**What is required**. Edit the material below so that every instance of "Instruction" becomes "Directive", and leave all other text as it stands.

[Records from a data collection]

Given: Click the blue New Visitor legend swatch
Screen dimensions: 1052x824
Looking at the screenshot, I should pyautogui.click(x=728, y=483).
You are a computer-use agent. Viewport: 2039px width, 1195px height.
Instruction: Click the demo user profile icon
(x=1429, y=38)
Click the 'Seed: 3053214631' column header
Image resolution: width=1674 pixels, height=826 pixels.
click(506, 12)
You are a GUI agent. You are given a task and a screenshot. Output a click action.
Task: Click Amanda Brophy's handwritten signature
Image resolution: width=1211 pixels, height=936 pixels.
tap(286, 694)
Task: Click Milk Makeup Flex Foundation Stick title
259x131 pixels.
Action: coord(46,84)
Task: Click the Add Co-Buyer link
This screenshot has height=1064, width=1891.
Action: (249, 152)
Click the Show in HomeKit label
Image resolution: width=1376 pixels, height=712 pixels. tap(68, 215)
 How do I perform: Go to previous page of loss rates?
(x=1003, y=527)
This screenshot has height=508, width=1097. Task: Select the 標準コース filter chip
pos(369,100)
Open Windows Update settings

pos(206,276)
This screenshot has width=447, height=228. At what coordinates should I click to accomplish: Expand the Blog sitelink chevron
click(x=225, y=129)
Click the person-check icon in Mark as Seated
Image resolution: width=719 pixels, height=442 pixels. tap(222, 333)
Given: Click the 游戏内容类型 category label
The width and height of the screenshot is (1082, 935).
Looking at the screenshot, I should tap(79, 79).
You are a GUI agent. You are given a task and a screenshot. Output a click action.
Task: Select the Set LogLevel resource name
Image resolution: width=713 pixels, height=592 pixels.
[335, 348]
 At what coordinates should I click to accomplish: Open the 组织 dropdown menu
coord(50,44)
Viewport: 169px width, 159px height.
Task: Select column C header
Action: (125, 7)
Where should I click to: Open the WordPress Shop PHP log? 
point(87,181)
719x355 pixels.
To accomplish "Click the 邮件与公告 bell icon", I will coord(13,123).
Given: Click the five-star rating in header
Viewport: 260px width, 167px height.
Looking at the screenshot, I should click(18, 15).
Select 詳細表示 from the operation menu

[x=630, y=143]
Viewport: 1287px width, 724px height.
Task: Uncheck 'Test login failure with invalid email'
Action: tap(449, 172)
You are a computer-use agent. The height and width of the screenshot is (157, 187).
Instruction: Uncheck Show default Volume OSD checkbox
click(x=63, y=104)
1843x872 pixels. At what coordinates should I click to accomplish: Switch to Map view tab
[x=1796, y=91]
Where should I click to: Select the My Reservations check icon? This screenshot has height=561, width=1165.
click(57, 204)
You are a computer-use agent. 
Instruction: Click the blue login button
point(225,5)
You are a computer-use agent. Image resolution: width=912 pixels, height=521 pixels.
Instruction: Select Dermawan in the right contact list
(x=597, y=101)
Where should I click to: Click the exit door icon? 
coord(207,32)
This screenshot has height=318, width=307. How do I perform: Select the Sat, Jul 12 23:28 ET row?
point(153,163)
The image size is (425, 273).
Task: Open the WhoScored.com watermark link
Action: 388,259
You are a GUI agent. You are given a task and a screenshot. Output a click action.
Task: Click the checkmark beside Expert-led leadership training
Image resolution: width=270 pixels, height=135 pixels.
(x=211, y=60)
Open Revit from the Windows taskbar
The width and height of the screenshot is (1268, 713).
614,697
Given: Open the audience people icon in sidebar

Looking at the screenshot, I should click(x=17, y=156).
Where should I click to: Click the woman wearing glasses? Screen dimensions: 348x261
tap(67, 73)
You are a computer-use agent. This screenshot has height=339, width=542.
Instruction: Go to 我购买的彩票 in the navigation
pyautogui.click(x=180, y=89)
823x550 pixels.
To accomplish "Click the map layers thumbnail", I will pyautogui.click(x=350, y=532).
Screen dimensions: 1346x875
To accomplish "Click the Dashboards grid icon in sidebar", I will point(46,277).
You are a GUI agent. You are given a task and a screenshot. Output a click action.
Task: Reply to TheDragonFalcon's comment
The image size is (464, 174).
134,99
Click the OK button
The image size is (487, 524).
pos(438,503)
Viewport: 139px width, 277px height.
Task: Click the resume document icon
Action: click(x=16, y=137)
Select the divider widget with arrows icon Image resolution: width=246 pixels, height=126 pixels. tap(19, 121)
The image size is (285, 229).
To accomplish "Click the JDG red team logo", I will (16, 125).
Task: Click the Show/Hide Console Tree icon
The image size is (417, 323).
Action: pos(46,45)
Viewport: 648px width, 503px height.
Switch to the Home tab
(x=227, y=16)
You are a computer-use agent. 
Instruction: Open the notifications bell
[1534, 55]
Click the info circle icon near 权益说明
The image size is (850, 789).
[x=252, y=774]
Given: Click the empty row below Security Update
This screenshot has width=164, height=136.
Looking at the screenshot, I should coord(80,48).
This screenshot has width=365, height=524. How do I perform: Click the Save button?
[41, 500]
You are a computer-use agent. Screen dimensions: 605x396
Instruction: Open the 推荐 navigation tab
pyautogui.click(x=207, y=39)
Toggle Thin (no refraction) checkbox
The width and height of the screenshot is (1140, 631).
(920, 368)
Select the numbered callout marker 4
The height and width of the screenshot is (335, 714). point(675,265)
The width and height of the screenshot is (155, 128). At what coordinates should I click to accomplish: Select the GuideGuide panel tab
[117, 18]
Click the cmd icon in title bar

**Written response**.
Given: Click the blue New Visitor legend swatch
Screen dimensions: 1052x824
Looking at the screenshot, I should pyautogui.click(x=728, y=483).
You are a computer-use agent. Viewport: 2039px width, 1195px height.
Directive: Click the demo user profile icon
(x=1429, y=38)
Click the 'Seed: 3053214631' column header
Image resolution: width=1674 pixels, height=826 pixels.
click(506, 12)
You are a GUI agent. You are given a task and a screenshot. Output a click action.
Task: Click Amanda Brophy's handwritten signature
Image resolution: width=1211 pixels, height=936 pixels.
tap(286, 694)
Task: Click Milk Makeup Flex Foundation Stick title
259x131 pixels.
Action: coord(46,84)
Task: Click the Add Co-Buyer link
This screenshot has height=1064, width=1891.
Action: (249, 152)
Click the Show in HomeKit label
Image resolution: width=1376 pixels, height=712 pixels. tap(68, 215)
 How do I perform: Go to previous page of loss rates?
(x=1003, y=527)
This screenshot has height=508, width=1097. Task: Select the 標準コース filter chip
pos(369,100)
Open Windows Update settings

pos(206,276)
This screenshot has width=447, height=228. At what coordinates should I click to accomplish: Expand the Blog sitelink chevron
click(x=225, y=129)
Click the person-check icon in Mark as Seated
Image resolution: width=719 pixels, height=442 pixels. tap(222, 333)
Given: Click the 游戏内容类型 category label
The width and height of the screenshot is (1082, 935).
Looking at the screenshot, I should tap(79, 79).
You are a GUI agent. You are given a task and a screenshot. Output a click action.
Task: Select the Set LogLevel resource name
Image resolution: width=713 pixels, height=592 pixels.
[335, 348]
 At what coordinates should I click to accomplish: Open the 组织 dropdown menu
coord(50,44)
Viewport: 169px width, 159px height.
Task: Select column C header
Action: (125, 7)
Where should I click to: Open the WordPress Shop PHP log? 
point(87,181)
719x355 pixels.
To accomplish "Click the 邮件与公告 bell icon", I will coord(13,123).
Given: Click the five-star rating in header
Viewport: 260px width, 167px height.
Looking at the screenshot, I should click(18, 15).
Select 詳細表示 from the operation menu

[x=630, y=143]
Viewport: 1287px width, 724px height.
Task: Uncheck 'Test login failure with invalid email'
Action: tap(449, 172)
You are a computer-use agent. The height and width of the screenshot is (157, 187).
Directive: Uncheck Show default Volume OSD checkbox
click(x=63, y=104)
1843x872 pixels. At what coordinates should I click to accomplish: Switch to Map view tab
[x=1796, y=91]
Where should I click to: Select the My Reservations check icon? This screenshot has height=561, width=1165.
click(57, 204)
You are a computer-use agent. 
Directive: Click the blue login button
point(225,5)
You are a computer-use agent. Image resolution: width=912 pixels, height=521 pixels.
Directive: Select Dermawan in the right contact list
(x=597, y=101)
Where should I click to: Click the exit door icon? 
coord(207,32)
This screenshot has height=318, width=307. How do I perform: Select the Sat, Jul 12 23:28 ET row?
point(153,163)
The image size is (425, 273).
Task: Open the WhoScored.com watermark link
Action: 388,259
You are a GUI agent. You are given a task and a screenshot. Output a click action.
Task: Click the checkmark beside Expert-led leadership training
Image resolution: width=270 pixels, height=135 pixels.
(x=211, y=60)
Open Revit from the Windows taskbar
The width and height of the screenshot is (1268, 713).
614,697
Given: Open the audience people icon in sidebar

Looking at the screenshot, I should click(x=17, y=156).
Where should I click to: Click the woman wearing glasses? Screen dimensions: 348x261
tap(67, 73)
You are a computer-use agent. This screenshot has height=339, width=542.
Directive: Go to 我购买的彩票 in the navigation
pyautogui.click(x=180, y=89)
823x550 pixels.
To accomplish "Click the map layers thumbnail", I will pyautogui.click(x=350, y=532).
Screen dimensions: 1346x875
To accomplish "Click the Dashboards grid icon in sidebar", I will point(46,277).
You are a GUI agent. You are given a task and a screenshot. Output a click action.
Task: Reply to TheDragonFalcon's comment
The image size is (464, 174).
134,99
Click the OK button
The image size is (487, 524).
pos(438,503)
Viewport: 139px width, 277px height.
Task: Click the resume document icon
Action: click(x=16, y=137)
Select the divider widget with arrows icon Image resolution: width=246 pixels, height=126 pixels. tap(19, 121)
The image size is (285, 229).
To accomplish "Click the JDG red team logo", I will (16, 125).
Task: Click the Show/Hide Console Tree icon
The image size is (417, 323).
Action: pos(46,45)
Viewport: 648px width, 503px height.
Switch to the Home tab
(x=227, y=16)
You are a computer-use agent. 
Directive: Open the notifications bell
[1534, 55]
Click the info circle icon near 权益说明
The image size is (850, 789).
[x=252, y=774]
Given: Click the empty row below Security Update
This screenshot has width=164, height=136.
Looking at the screenshot, I should coord(80,48).
This screenshot has width=365, height=524. How do I perform: Click the Save button?
[41, 500]
You are a computer-use agent. Screen dimensions: 605x396
Directive: Open the 推荐 navigation tab
pyautogui.click(x=207, y=39)
Toggle Thin (no refraction) checkbox
The width and height of the screenshot is (1140, 631).
(920, 368)
Select the numbered callout marker 4
The height and width of the screenshot is (335, 714). point(675,265)
The width and height of the screenshot is (155, 128). At what coordinates should I click to accomplish: Select the GuideGuide panel tab
[117, 18]
Click the cmd icon in title bar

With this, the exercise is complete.